Former dealer Jim Cote also has filed an arbitration claim, alleging among other things that he was a victim of Media Arts Group’s pressure to saturate the market. Mr. Cote, of Birmingham, Mich., opened his first Signature gallery in 1996 and eventually had three stores, all of which failed. He shut his last store in December and has filed for bankruptcy protection.

As Ms. Hazlewood, Mr. Spinello, Mr. Cote and other Signature gallery owners were faltering, the company’s stock plummeted from a high of nearly $25 a share to less than $3. Mr. Kinkade, who co-founded the company as Lightpost Publishing in 1989 and took it public in 1994, bought it back in 2004 for $4 a share. But even as the company ran aground, Mr. Kinkade and others in top positions prospered, according to testimony. From 1997 through May 2005, Mr. Kinkade earned $53 million for his work, the company’s assistant controller testified.

The arbitration panel found that the company and one of its executives, Richard F. Barnett, who ran a training program for prospective gallery owners known as Thomas Kinkade University, never warned potential investors of the inherent risks.

Just as it has revealed the inner workings of Mr. Kinkade’s business, the dealer litigation also has delved into his personal conduct. In testimony and interviews with the Times, former employees said they often went with Mr. Kinkade to strip clubs and bars.

In an interview, Terry Sheppard, a former vice president for Mr. Kinkade’s company, recounted a trip to Orange County in the late 1990s for the artist’s appearance on the “Hour of Power” television show. On the eve of the broadcast, Mr. Sheppard said, he and Mr. Kinkade returned to the Disneyland Hotel after a night of heavy drinking. As they walked to their rooms, according to Mr. Sheppard and another person who was there, Mr. Kinkade veered toward a nearby figure of a Disney character and decided to “mark his territory.”

In a deposition, the artist alluded to his practice of urinating outdoors, saying he “grew up in the country” where it was common.

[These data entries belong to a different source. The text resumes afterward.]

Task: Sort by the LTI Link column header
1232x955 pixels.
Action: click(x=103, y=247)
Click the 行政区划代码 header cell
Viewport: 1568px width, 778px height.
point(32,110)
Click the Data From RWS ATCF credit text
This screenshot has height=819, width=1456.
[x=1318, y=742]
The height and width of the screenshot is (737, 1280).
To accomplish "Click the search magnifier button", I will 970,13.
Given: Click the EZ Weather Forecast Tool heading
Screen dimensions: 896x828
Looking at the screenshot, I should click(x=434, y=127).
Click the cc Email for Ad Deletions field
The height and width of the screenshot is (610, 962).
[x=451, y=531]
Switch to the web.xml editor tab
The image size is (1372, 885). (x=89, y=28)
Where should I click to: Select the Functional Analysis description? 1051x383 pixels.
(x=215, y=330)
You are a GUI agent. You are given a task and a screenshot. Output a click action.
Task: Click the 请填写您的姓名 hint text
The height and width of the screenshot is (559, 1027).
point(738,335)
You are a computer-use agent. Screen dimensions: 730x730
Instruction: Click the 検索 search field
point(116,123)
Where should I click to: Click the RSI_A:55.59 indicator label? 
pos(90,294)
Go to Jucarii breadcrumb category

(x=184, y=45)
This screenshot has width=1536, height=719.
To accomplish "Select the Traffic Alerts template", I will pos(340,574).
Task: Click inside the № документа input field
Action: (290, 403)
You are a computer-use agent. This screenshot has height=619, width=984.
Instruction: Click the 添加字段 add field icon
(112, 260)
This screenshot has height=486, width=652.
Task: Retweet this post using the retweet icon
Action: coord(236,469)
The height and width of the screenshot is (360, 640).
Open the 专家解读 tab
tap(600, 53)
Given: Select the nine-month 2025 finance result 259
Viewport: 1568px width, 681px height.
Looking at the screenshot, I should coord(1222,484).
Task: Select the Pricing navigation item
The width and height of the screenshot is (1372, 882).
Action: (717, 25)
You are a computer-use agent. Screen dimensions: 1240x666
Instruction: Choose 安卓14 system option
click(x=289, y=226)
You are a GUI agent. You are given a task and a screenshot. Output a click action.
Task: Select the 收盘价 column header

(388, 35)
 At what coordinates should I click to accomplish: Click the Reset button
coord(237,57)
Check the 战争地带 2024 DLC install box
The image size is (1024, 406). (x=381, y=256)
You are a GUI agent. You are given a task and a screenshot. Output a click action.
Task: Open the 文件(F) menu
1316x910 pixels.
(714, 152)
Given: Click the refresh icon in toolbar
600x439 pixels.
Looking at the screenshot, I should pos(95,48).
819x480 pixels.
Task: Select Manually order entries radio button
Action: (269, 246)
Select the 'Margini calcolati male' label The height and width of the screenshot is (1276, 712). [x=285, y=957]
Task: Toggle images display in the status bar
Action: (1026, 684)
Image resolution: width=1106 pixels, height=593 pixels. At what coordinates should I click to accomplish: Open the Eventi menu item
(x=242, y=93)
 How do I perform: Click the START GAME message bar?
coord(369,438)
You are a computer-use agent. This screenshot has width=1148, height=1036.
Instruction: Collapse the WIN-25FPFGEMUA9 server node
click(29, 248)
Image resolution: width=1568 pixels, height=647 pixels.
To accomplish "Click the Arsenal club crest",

Mr. Kinkade’s memory was fuzzy when he was asked during the arbitration proceedings about a signing party in Indiana in August 2002. By various accounts, most of the partyers overindulged, including Mr. Kinkade and Mr. Cote. At one point, according to testimony and interviews with Mr. Cote and three others who were there, Mr. Kinkade polled the men in the room about their preferences in women’s anatomies.

During that discussion, according to arbitration records, Mr. Kinkade groped one of the women at the party. Others at the party said they also saw the alleged groping.

Mr. Kinkade testified in a deposition that excessive drinking and “some normal rowdy talk” had taken place, but he denied touching the woman. “But you’ve got to remember,” he said, “I’m the idol to these women who are there.” In the recent arbitration case, he also testified that he had never claimed to be perfect.